The IRS announced today that all legally married same-sex couples will be treated as married for federal tax purposes — and they’ll even be allowed to get tax refunds from previous years as if the federal government had recognized their status all along.
The ruling will apply to all legally married couples, regardless of whether or not they reside in a state that recognizes same-sex marriage. Legal same-sex marriages generally must now use the “married filing jointly” or “married filing separately” filing statuses, which affects a number of federal tax issues, including the earned income tax credit and the size of their tax brackets.

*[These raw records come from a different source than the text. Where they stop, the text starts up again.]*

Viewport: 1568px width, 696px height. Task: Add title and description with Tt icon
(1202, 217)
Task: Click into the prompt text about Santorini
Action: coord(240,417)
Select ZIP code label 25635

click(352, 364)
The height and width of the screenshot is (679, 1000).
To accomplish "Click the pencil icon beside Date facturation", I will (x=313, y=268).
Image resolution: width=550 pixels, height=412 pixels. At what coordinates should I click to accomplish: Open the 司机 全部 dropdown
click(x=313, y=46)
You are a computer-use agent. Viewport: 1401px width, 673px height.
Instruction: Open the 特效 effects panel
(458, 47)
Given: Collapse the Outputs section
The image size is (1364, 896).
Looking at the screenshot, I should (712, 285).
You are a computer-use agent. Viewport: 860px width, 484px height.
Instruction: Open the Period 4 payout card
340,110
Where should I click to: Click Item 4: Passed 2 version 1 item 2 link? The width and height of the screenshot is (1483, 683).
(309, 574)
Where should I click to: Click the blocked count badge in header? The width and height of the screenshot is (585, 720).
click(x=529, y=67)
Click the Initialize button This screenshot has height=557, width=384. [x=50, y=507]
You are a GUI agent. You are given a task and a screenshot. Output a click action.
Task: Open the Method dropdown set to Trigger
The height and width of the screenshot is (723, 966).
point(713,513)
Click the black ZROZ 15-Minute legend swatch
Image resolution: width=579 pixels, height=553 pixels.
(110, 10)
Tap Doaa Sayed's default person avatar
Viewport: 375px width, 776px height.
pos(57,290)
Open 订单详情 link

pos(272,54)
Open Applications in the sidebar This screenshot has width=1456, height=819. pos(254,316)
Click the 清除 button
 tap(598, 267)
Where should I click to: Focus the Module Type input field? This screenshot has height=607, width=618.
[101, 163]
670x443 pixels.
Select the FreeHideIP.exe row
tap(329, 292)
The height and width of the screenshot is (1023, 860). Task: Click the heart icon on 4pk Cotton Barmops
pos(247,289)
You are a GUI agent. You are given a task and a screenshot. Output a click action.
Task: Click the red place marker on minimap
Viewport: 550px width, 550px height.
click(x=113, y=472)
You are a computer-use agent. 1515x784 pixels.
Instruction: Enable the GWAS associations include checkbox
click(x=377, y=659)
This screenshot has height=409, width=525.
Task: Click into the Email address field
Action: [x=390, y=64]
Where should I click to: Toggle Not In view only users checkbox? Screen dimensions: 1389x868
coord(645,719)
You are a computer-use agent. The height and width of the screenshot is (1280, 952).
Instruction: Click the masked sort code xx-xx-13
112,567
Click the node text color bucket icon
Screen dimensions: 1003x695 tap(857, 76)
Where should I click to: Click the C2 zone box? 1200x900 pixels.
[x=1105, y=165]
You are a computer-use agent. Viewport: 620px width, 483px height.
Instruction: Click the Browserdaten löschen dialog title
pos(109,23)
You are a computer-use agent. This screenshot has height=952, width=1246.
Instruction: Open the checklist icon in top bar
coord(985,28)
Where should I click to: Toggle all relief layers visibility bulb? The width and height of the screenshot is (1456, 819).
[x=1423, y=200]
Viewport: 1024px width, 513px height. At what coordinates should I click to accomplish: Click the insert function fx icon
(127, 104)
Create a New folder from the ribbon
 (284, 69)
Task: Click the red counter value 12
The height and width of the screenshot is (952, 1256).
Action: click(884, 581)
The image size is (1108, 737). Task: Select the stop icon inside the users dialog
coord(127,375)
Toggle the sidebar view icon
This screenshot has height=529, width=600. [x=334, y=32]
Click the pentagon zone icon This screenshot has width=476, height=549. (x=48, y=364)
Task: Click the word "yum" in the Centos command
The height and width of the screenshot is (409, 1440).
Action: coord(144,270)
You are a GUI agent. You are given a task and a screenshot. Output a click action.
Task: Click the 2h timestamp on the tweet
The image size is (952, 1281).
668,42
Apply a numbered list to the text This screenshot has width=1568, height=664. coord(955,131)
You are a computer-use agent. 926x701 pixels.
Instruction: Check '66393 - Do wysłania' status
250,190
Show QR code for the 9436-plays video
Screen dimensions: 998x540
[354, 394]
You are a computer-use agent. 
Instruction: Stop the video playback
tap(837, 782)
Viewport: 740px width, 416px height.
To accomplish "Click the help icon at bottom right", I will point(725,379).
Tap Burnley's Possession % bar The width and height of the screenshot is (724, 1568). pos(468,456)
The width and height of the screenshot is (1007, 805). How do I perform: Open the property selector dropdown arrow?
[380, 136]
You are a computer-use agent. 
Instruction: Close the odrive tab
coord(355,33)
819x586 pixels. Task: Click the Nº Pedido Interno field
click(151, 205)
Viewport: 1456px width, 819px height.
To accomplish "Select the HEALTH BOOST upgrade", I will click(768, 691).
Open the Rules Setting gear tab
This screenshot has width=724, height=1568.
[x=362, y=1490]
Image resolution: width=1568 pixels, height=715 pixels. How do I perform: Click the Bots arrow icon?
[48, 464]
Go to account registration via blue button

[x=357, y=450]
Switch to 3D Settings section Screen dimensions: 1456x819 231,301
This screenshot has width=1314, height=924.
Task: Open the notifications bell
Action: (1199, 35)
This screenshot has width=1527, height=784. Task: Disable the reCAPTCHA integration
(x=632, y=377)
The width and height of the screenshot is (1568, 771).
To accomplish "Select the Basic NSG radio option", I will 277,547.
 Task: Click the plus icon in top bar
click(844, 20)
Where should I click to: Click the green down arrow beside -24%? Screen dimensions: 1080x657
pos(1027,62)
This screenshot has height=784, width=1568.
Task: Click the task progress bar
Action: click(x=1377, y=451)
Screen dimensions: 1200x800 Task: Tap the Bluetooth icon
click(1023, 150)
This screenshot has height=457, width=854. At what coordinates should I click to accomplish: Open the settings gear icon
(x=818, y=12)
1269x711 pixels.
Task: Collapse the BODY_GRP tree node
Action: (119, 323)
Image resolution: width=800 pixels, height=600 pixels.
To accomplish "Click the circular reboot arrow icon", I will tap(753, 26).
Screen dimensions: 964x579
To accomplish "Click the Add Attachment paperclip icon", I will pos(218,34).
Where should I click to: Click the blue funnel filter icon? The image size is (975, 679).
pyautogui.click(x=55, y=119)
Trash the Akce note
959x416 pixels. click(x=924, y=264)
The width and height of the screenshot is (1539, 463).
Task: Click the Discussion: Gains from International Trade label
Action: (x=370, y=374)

Further, individuals who were in same-sex marriages in prior years may now refile previous tax returns as if the federal government had recognized their marriages before now, allowing them to receive tax refunds, subject to a certain statute of limitations (typically three years for taxes).
The ruling, Treasury says, “implements federal tax aspects” of the Supreme Court’s June decision to invalidate Section Three of the 1996 Defense of Marriage Act, which defined marriage as the legal union of a man and woman for all federal purposes.
Though the ruling will cover all legal same-sex marriages entered into in the states, the District of Columbia, a U.S. territory, or a foreign country, it will not apply to “domestic partnerships, civil unions, or similar formal relationships recognized under state law,” the Treasury Department’s statement says.